Outro fato interessante, que também remonta os primórdios dos Engenheiros é a engenhosidade na execução das músicas. Nos tempos de trio era preciso muita habilidade para preencher as músicas, como tocar teclados com os pés, disparar samplers, etc. No Pouca Vogal, Humberto Gessinger ressuscita o seu midi pedalboard, além de alternar entre violões (nylon, aço 6 e 12), viola caipira, baixo e teclados, enquanto o Leindecker ataca de guitarras bem sensíveis e precisas, violões e percussão, além de mandar muito bem no Pro Tools, mixando o disco.
O resto é com vocês. Ouçam e comentem. Eu estou muito feliz por sentir novamente um pouco do que sentia na minha adolescência.

sábado, 27 de setembro de 2008

Filho único

Antes de falar diretamente do disco, gostaria de salientar que, o fato de estar totalmente disponível para download grátis na internet vem nos mostrar que música de qualidade não precisa de gravadora. O bom artista não precisa de jabá, pois sua música não é nenhum purgante que precisa ser enfiado goela abaixo das pessoas.
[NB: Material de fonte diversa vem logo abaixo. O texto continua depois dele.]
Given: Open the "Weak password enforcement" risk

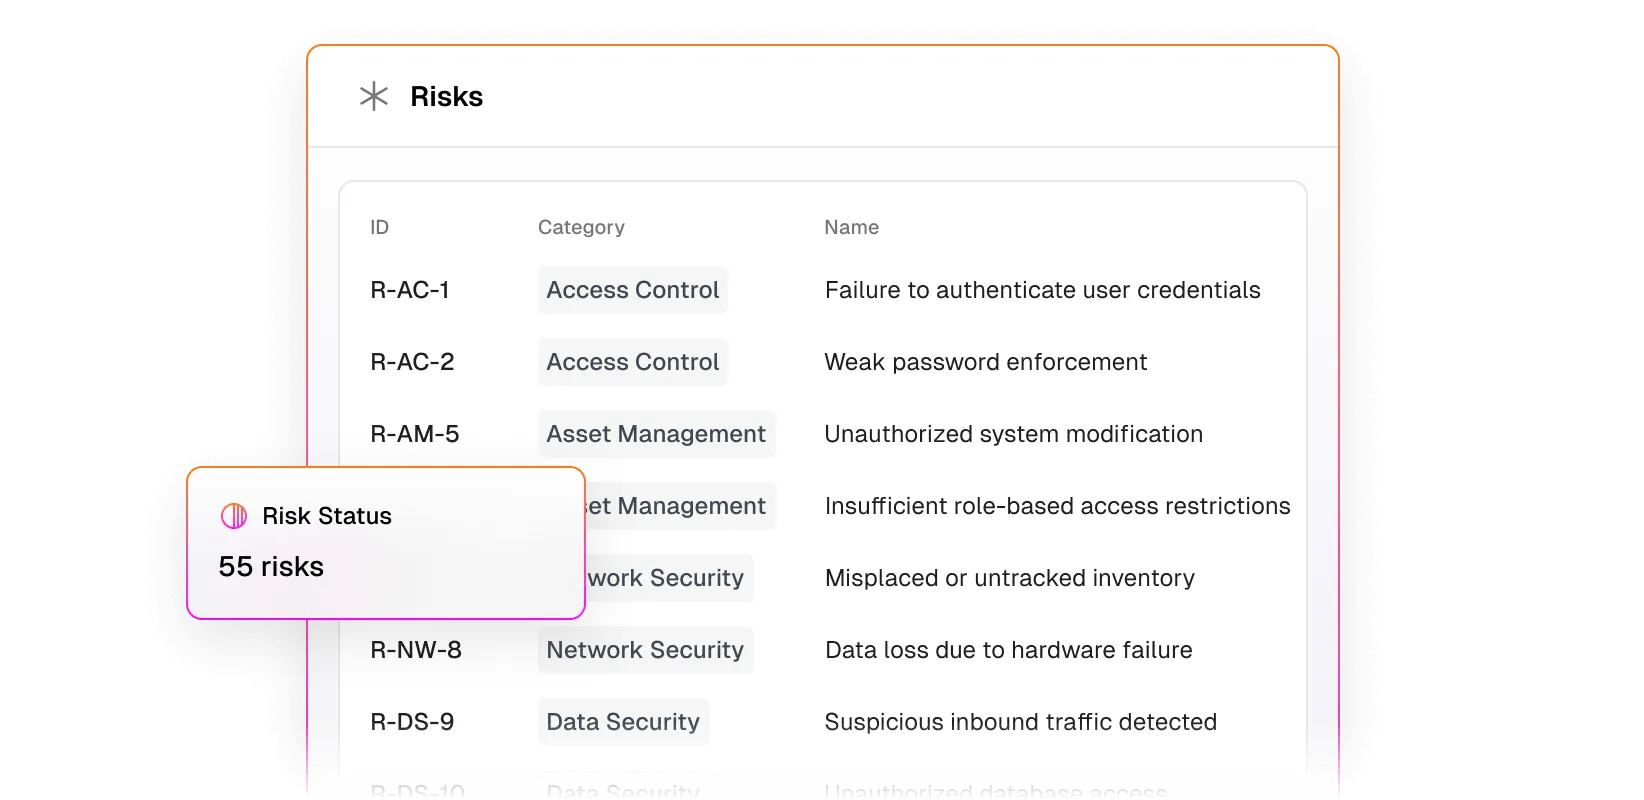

O disco “sou”, de Marcelo Camelo, embora não pareça, tem de tudo: desde o fim de tarde na beira do mar, em “Doce Solidão” ou com as guitarras limpinhas e a bateria jazzística de “Téo e a Gaivota”, passando pelas batidas de marchinha em “Tudo Passa” e “Copacabana”, pelos violões quase-eruditos de “Passeando” e “Saudade”, o Folk em “Janta”, que conta com a participação da mocinha promovida pela MTV, Mallu Magalhães, passando por uma coisa meio Caetano Veloso dos tempos de Araçá Azul e Livro, com batidas viradas de caixa, guitarrinhas soladas, e falsetes em “Vida Doce”, chegando até a “Menina Bordada”, que pode muito bem tocar num trio elétrico do carnaval da Bahia, no estilo Timbalada.

Está achando estranhos estes comentários? É mesmo de se estranhar, porque podemos ouvir o disco inteiro e não encontrar nada disso, já que ao mesmo tempo está tudo numa mesma linha sussurrada, de uma voz que acabou de acordar. Quem não tem muita paciência sente vontade de oferecer um prato de feijão ao moço-velho-moço.
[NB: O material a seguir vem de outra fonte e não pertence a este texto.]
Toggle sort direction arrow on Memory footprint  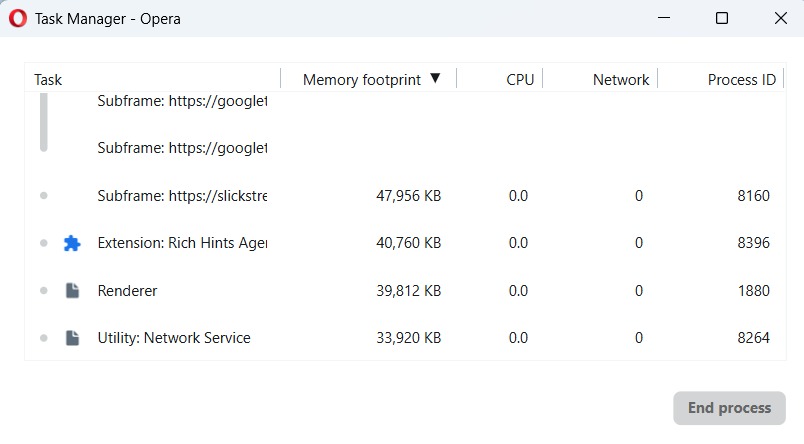pos(435,79)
Porém, não é nada simples compor um disco que pode tocar no trio elétrico da Ivete Sangalo e “animar” um carnaval de velhinhos num hotel-fazenda em Raposo.

sexta-feira, 26 de setembro de 2008

Discos novos!!!

Desde que me entendo por gente, esse entendimento tem a ver com música. A minha adolescência foi marcada por longas conversas com amigos sobre os discos do ano. Estávamos sempre atentos ao calendário dos lançamentos: disco da Legião de dois em dois anos, disco dos Engenheiros sempre sendo gravado por volta de junho, julho, chegando às lojas para o natal, todo ano. Corria pra ser o primeiro da cidade a comprar, ouvir, volume alto, trancado no quarto, lendo as letras com atenção, lendo a ficha técnica, olho nas manhas de gravação, quem tocou o quê, as vozes... digerir, depois ler as críticas na Bizz...
De uns tempos pra cá isso perdeu a força. O MP3 possibilitou revisitar coisas do passado, festival de anos oitenta, aquilo tudo que havia se perdido com as fitas k7, listas para churrasco, faxina de sábado, correção de prova, mp3 player... Possibilitou também o desapego ao disco como objeto. Nada de encarte, letras o fichas técnicas... nada de Bizz, nada de conversa sobre os discos. Enfim, nada de disco.
Veio o DVD e ouvir apenas ficou pouco, é preciso também ver.
Com isso, os últios discos que comprei foram de artistas que gosto muito: o acústico dos Engenheiros (2004) e o Los Hermanos 4 (2004).
Passados 4 anos sem muitas novidades, sem discos novos, acabam de sair 3 discos quentinhos do "pro tools": Marcelo Camelo "Sou" (nós); Humberto Gessinger e Duca Leindecker "Pouca Vogal" e Lenine "Labiata". Os três de vez, assim, uma avalanche de informações!!!! Isso dá uma renovada e tanto! É como encher o tanque de combustível.
Logo, logo ponho mais informações por aqui.